CHALLENGES >>
1 - Sum up the forum post about Unicode support in two sentences.
2 - In the forum post about Unicode support, how large is the Unicode.res file?
3 - Write what comes next in the forum post about Unicode support, picking up after its last sentence.
>> Start TEXT PROVIDED
Recent

Author Topic: Unicode Support  (Read 26149 times)

Astral

  • New Member
  • *
  • Posts: 49
Unicode Support
« on: June 22, 2009, 09:13:29 pm »
In Dec. of 2007 I posted here about my attempts to convert my translator program to Lazarus/FPC.  I had some luck then, under Windows XP and Ubuntu Linux.  But I ended up abandoning the effort for lack of a reasonable way to replace TRichEdit.  I think at the time SynEdit didn't support Unicode as it does not, via UTF8.

It's been quite a while, so I thought I would give it another try.

I use Unicode extensively in my Delphi program.  I use TNTware components in Delphi 7 and recently started using Delphi 2009.

However, I still want to build a Lazarus/FPC version for use on Linux and possibly MAC OSX.  I'm considering making my program open source at some point, but not quite sure I want to do it now.

I use a Pascal unit called Unicode.pas written by Mike Lischke (from Germany).  I think it's the same one used in the TNTware, and it includes support for TWideStringList, which I use in my program.

But I also need the capability to classify characters, based on ranges, as to what "codepage" they fall into, Cyrillic, Hangul, Greek, Hebrew, Arabic, Japanese, Chinese, etc.

And I need the routines which support upper and lower case tests and conversions, ispper, islower, toupper, tolower, ispunctuation, isdigit, isalpha, isalphanum, etc.

Delphi 2009 has many of these routines in their new Character unit.

Unfortunately, I have to be able to function without all the new stuff in Delphi 2009, so I would like to get Mike Lischke's unit to compile under Lazarus/FPC.

I have succeeded at that, but still can't get it to work, due to some sort of problem with the included Unicode.res file.  This is a 68 KB binary resource file containing information about all the Unicode characters.

I don't know how to adapt this resource file, or if it's even worth the trouble.  But I figured I'd ask on this forum and see if anyone else has tried to convert this Unicode.pas and succeeded.

There exist also many other versions of this unit, include JclUnicode.pas and SynUnicode.pas.  I tried compiling the Jedi Code Library version, but ran into some problems and finally gave up.

Has anyone else succeeded at getting the JCL to compile and work on Lazarus/FPC?  I know it's been talked about for years, but I have yet to find any definitive info about it.

I'd love to use the JCL in my program, especially some of the Unicode functions and date/time routines, but if I can't get it to compile, then it's not very useful.

I have made a lot of progress, and I could make my program independent of this unit Unicode.pas, but I particularly wanted to use the TWideStringList, for storing lists of Unicode strings, for things like spell checking and translation dictionaries.  If I have to live without TWideStringList, I can still make my program work, but it is a great convenience.

If anyone has any comments or suggestions, don't be shy.  I can use all the help I can get.  I have been working on my program as long as anyone can remember, and it's still not "finished" yet, nor will it ever be until it can run on all the major platforms.
>> End TEXT PROVIDED
>> Start INFORMATION PROVIDED
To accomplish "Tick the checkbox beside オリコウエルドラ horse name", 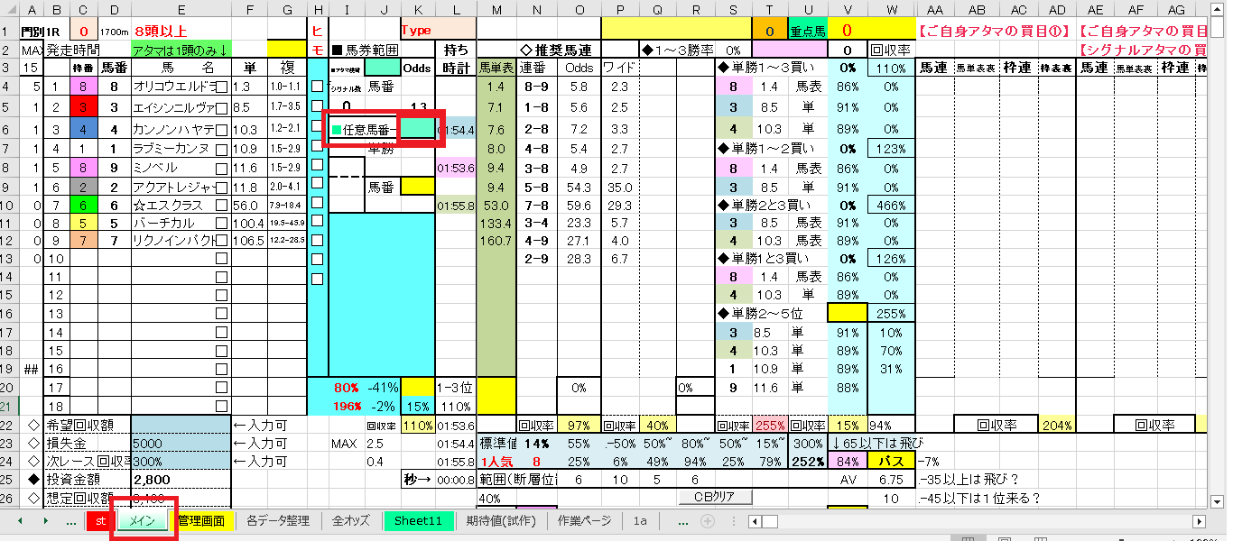I will click(x=222, y=87).
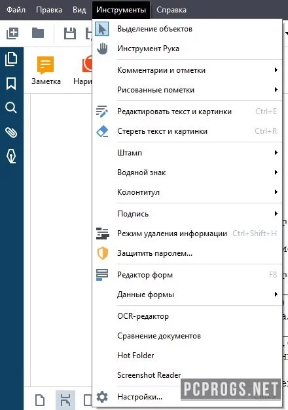Image resolution: width=288 pixels, height=410 pixels.
Task: Click the Open folder toolbar icon
Action: 38,33
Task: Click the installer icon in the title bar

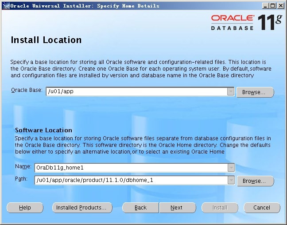Action: pyautogui.click(x=5, y=6)
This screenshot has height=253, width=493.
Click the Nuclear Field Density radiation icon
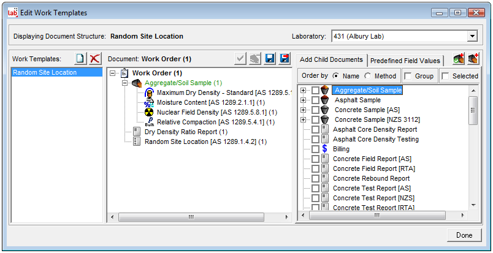pos(148,112)
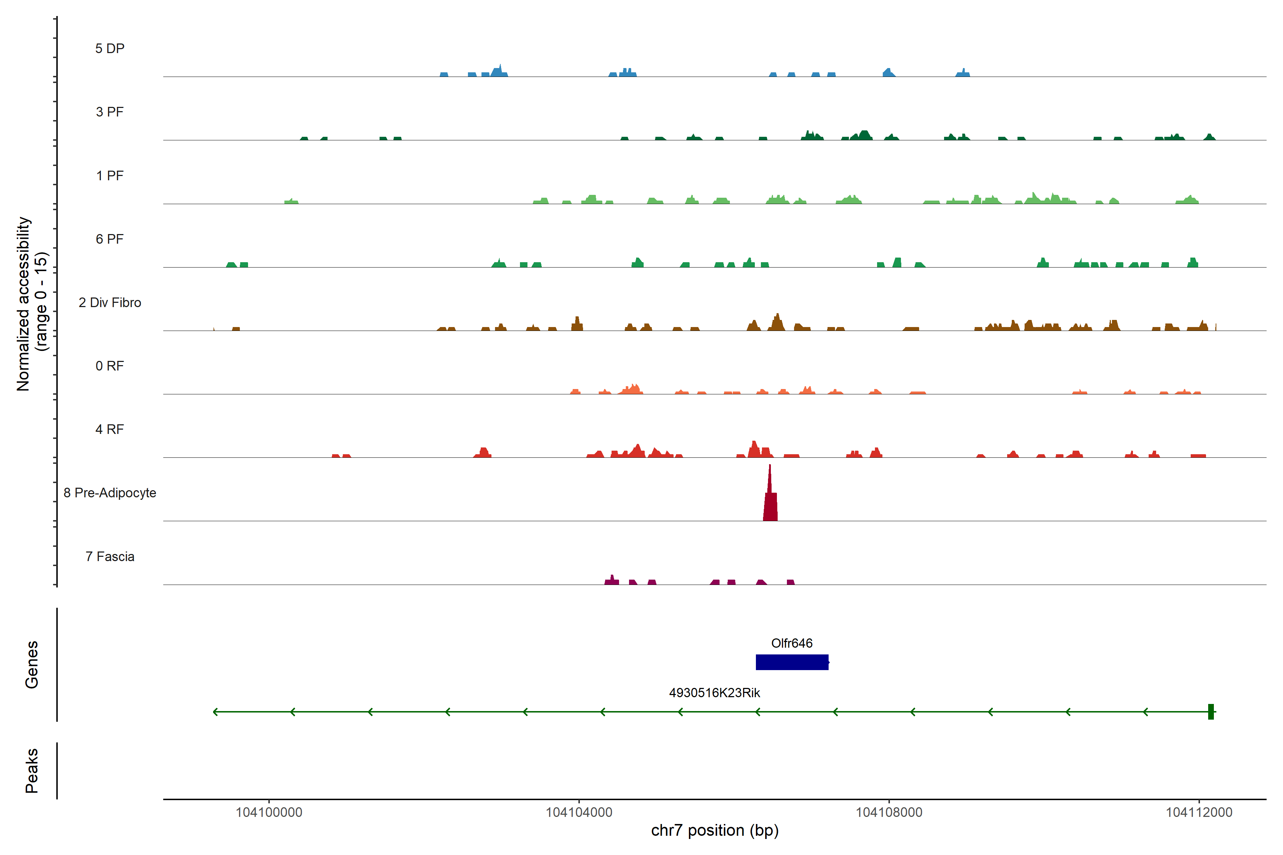
Task: Select the 3 PF track label
Action: 110,112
>> End INFORMATION PROVIDED
SOLVED PROBLEMS >>
1 - The poster is trying again to move a translator program that relies heavily on Unicode from Delphi to Lazarus/FPC, so it can run on Linux and possibly Mac OS X. Mike Lischke's Unicode.pas unit now compiles but still won't work because of a problem with its Unicode.res file, so the poster asks if anyone has converted that unit or gotten the Jedi Code Library to compile and work on Lazarus/FPC, mainly to keep using TWideStringList.

2 - It is a 68 KB binary resource file.

3 -
In the past few months I've tried porting my program to C++/CLI for .NET under Microsoft Visual C++ 2008 Express Edition.  I also tried NetBeans/Java, and Eclipse, without much success.  I do have most of the code running in C++/CLI, but lost interest in it, in favor of trying out Delphi 2009, which turns out to have all the required functionality.

I want my program to be easily portable between at least Windows, Linux, and Mac OSX, and Lazarus/FPC is one possible solution, maybe not the best one.

I'm using SynEdit right now, but might end up using something else for my editor windows.  I allow the user to input text in one editor and produce translated results in another editor window.  I have other hidden windows internally, which can be selectively displayed.

theo

  • Global Moderator
  • Hero Member
  • *****
  • Posts: 1890
Re: Unicode Support
« Reply #1 on: June 22, 2009, 09:54:17 pm »
But I also need the capability to classify characters, based on ranges, as to what "codepage" they fall into, Cyrillic, Hangul, Greek, Hebrew, Arabic, Japanese, Chinese, etc.

And I need the routines which support upper and lower case tests and conversions, ispper, islower, toupper, tolower, ispunctuation, isdigit, isalpha, isalphanum, etc.

This part of your problem can probably be solved with my utf8tools:
http://www.theo.ch/lazarus/utf8tools.zip

Have a look at the demo in the "charandscan" folder.
If you move the caret in the text, you can see in the statusbar what you want to know about each character at the caret position.

Astral

  • New Member
  • *
  • Posts: 49
Re: Unicode Support
« Reply #2 on: June 22, 2009, 10:29:43 pm »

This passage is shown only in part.